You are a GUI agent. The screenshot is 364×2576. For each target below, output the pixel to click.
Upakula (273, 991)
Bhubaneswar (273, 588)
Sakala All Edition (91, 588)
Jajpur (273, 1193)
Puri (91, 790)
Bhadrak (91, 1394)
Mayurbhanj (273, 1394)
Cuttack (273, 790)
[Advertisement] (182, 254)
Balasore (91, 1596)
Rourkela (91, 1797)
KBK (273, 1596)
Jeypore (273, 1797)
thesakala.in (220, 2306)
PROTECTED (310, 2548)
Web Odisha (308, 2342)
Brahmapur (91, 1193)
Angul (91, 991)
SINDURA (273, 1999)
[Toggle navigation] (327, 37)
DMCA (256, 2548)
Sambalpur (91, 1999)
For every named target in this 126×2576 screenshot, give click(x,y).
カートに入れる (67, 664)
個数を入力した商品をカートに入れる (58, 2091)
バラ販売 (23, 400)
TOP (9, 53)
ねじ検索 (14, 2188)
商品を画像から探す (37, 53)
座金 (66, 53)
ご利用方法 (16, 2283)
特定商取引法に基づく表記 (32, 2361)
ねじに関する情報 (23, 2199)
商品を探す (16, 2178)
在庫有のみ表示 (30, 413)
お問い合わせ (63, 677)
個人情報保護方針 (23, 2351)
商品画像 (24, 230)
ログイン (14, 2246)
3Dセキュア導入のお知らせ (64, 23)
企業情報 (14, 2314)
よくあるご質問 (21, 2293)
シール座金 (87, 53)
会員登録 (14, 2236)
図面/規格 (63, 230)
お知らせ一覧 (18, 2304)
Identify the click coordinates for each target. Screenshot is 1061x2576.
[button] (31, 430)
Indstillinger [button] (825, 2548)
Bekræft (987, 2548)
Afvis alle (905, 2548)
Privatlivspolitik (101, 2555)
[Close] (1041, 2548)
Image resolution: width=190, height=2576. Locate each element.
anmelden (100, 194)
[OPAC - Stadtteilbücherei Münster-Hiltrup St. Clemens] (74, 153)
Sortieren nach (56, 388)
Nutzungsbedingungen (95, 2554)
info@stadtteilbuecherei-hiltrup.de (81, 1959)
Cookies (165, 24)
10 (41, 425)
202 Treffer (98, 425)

☆ ☆ ☆ ☆ ☆

Problem requirements:
Each line with "click" in it must be identified and copied from the material.

Answer to the exercise:
You are a GUI agent. The screenshot is 364×2576. For each target below, output the pixel to click.
For every named target in this 126×2576 screenshot, give click(x,y).
Identify the click coordinates for each target. Screenshot is 1061x2576.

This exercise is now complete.